**Set tasks**:
a: In the gro patch thread, substitute "search" for "loop" and reproduce the passage starting with "Please fix the" and going on through "an unnecessary check.".
b: Render the records starting with the line with "Click the Office Expenses legend label" and going on through the line with "click(x=410, y=11)" as a Markdown table with the columns No. and Line, giving each line a row number and omitting blank lines.

***** Document excerpt *****

[net-next] gro: avoid checking for a failed search

Message ID 20221024051744.GA48642@debian
State New
Headers
Series [net-next] gro: avoid checking for a failed search |

Commit Message

Richard Gobert Oct. 24, 2022, 5:17 a.m. UTC
  After searching for a protocol handler in dev_gro_receive, checking for
failure is redundant. Skip the failure code after finding the 
corresponding handler.

Signed-off-by: Richard Gobert <richardbgobert@gmail.com>
---
 net/core/gro.c | 8 ++++----
 1 file changed, 4 insertions(+), 4 deletions(-)
  

Comments

Jakub Kicinski Nov. 1, 2022, 3:51 p.m. UTC | #1
On Mon, 24 Oct 2022 07:17:49 +0200 Richard Gobert wrote:
> After searching for a protocol handler in dev_gro_receive, checking for
> failure is redundant. Skip the failure code after finding the 
> corresponding handler.

Why does it matter? You see a measurable perf win?

Please fix the data on your system when you repost.
  
Richard Gobert Nov. 2, 2022, 4:45 p.m. UTC | #2
> Why does it matter? You see a measurable perf win?

In the common case, we will exit the loop with a break,
so this patch eliminates an unnecessary check.

On some architectures this optimization might be done
automatically by the compiler, but I think it will be better
to make it explicit here. Although on x86 this optimization
happens automatically, I noticed that on my build target
(ARM/GCC) this does change the binary.

***** Records for the exercise *****

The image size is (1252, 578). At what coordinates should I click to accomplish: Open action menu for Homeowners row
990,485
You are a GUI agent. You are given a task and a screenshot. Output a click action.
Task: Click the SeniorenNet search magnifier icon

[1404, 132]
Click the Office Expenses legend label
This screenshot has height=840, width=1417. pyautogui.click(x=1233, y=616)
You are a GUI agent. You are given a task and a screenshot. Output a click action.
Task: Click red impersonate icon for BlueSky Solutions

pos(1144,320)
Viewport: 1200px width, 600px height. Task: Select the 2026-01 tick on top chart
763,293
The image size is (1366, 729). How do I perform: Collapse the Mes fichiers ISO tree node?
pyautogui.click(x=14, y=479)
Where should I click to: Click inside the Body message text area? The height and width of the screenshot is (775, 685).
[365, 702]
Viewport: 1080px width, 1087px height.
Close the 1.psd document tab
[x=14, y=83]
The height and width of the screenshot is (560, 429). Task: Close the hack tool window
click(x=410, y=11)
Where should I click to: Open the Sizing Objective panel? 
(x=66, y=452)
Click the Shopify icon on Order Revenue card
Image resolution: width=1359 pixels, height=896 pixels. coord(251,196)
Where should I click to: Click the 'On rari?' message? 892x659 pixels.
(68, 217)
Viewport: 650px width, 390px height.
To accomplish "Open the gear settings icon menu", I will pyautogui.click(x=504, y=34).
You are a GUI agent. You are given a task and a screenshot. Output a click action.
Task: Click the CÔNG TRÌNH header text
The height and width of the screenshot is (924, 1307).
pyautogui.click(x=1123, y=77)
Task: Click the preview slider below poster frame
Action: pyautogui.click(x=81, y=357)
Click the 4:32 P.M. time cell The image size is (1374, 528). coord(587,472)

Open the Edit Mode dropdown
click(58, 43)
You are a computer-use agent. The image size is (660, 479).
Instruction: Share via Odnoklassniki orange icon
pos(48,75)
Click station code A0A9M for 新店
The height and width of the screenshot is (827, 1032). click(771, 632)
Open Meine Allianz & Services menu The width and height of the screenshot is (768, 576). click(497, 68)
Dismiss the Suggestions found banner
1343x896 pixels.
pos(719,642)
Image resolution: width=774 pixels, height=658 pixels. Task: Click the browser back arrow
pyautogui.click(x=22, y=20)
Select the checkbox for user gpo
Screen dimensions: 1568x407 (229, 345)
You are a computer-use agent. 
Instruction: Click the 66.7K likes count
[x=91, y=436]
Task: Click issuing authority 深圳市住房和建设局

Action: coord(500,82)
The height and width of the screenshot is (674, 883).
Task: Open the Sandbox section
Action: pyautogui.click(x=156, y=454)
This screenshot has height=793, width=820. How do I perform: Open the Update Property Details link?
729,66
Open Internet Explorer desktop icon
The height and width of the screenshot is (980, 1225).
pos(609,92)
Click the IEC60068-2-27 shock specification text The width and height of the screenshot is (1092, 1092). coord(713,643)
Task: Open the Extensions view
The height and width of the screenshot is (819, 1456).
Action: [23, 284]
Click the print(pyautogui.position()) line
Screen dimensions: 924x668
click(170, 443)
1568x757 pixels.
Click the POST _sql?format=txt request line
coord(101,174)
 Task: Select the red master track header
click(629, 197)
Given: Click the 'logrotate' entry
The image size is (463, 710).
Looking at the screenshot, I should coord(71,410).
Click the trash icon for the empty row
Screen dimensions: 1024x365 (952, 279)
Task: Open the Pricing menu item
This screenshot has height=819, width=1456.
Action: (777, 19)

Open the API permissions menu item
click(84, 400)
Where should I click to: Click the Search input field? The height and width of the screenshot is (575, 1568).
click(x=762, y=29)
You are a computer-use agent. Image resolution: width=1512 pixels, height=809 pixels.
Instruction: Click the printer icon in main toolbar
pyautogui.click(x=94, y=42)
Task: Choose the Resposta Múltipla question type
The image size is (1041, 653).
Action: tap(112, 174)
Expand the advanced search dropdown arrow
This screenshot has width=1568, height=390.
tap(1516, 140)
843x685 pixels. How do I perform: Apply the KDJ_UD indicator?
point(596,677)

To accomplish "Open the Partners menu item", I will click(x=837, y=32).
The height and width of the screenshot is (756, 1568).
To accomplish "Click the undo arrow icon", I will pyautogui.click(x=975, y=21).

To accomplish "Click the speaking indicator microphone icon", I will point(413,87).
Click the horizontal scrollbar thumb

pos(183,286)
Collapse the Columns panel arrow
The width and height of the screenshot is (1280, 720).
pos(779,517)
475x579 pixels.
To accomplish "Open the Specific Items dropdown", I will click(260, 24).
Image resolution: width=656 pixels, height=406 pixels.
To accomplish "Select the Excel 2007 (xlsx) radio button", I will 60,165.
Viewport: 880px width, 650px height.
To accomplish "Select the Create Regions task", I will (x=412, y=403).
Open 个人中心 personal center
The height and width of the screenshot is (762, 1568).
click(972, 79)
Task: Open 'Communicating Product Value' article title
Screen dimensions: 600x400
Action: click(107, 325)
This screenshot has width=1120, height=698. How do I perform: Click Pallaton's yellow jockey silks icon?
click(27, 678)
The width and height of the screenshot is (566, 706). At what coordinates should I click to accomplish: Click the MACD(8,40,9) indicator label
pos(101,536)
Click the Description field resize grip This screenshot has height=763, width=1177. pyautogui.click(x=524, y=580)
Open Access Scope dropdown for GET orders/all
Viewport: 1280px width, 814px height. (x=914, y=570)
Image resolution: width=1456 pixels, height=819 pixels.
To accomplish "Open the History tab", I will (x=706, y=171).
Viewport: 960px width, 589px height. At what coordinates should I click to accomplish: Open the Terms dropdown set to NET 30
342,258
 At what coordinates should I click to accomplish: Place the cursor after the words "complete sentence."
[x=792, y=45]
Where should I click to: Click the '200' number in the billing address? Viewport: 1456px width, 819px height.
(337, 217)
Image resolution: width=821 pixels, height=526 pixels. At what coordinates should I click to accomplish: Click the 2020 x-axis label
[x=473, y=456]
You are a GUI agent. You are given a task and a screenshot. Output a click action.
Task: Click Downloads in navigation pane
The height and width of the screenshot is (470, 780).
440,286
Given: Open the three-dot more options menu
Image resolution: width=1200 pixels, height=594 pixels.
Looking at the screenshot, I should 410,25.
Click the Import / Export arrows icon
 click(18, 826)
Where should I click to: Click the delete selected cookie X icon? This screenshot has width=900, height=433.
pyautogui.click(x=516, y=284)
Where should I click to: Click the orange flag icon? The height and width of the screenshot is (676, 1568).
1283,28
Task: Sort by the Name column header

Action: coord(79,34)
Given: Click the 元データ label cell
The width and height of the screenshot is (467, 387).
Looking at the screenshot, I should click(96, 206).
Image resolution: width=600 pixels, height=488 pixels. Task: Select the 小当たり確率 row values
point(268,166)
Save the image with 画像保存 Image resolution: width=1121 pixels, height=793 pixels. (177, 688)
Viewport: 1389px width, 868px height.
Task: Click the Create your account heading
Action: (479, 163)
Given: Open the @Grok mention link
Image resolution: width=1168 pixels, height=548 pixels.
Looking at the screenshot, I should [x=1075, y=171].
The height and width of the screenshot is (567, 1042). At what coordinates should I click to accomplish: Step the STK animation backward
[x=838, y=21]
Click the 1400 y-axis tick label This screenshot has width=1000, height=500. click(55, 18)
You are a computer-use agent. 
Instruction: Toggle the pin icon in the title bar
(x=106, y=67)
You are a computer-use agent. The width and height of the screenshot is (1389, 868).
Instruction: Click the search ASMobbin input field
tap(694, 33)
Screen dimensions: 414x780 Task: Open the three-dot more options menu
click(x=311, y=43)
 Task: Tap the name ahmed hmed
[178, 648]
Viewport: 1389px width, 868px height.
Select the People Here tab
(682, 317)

*****

**Per-task outputs**:
a:
Please fix the data on your system when you repost.
  
Richard Gobert Nov. 2, 2022, 4:45 p.m. UTC | #2
> Why does it matter? You see a measurable perf win?

In the common case, we will exit the search with a break,
so this patch eliminates an unnecessary check.

b:
| No. | Line |
|---|---|
| 1 | Click the Office Expenses legend label |
| 2 | This screenshot has height=840, width=1417. pyautogui.click(x=1233, y=616) |
| 3 | You are a GUI agent. You are given a task and a screenshot. Output a click action. |
| 4 | Task: Click red impersonate icon for BlueSky Solutions |
| 5 | pos(1144,320) |
| 6 | Viewport: 1200px width, 600px height. Task: Select the 2026-01 tick on top chart |
| 7 | 763,293 |
| 8 | The image size is (1366, 729). How do I perform: Collapse the Mes fichiers ISO tree node? |
| 9 | pyautogui.click(x=14, y=479) |
| 10 | Where should I click to: Click inside the Body message text area? The height and width of the screenshot is (775, 685). |
| 11 | [365, 702] |
| 12 | Viewport: 1080px width, 1087px height. |
| 13 | Close the 1.psd document tab |
| 14 | [x=14, y=83] |
| 15 | The height and width of the screenshot is (560, 429). Task: Close the hack tool window |
| 16 | click(x=410, y=11) |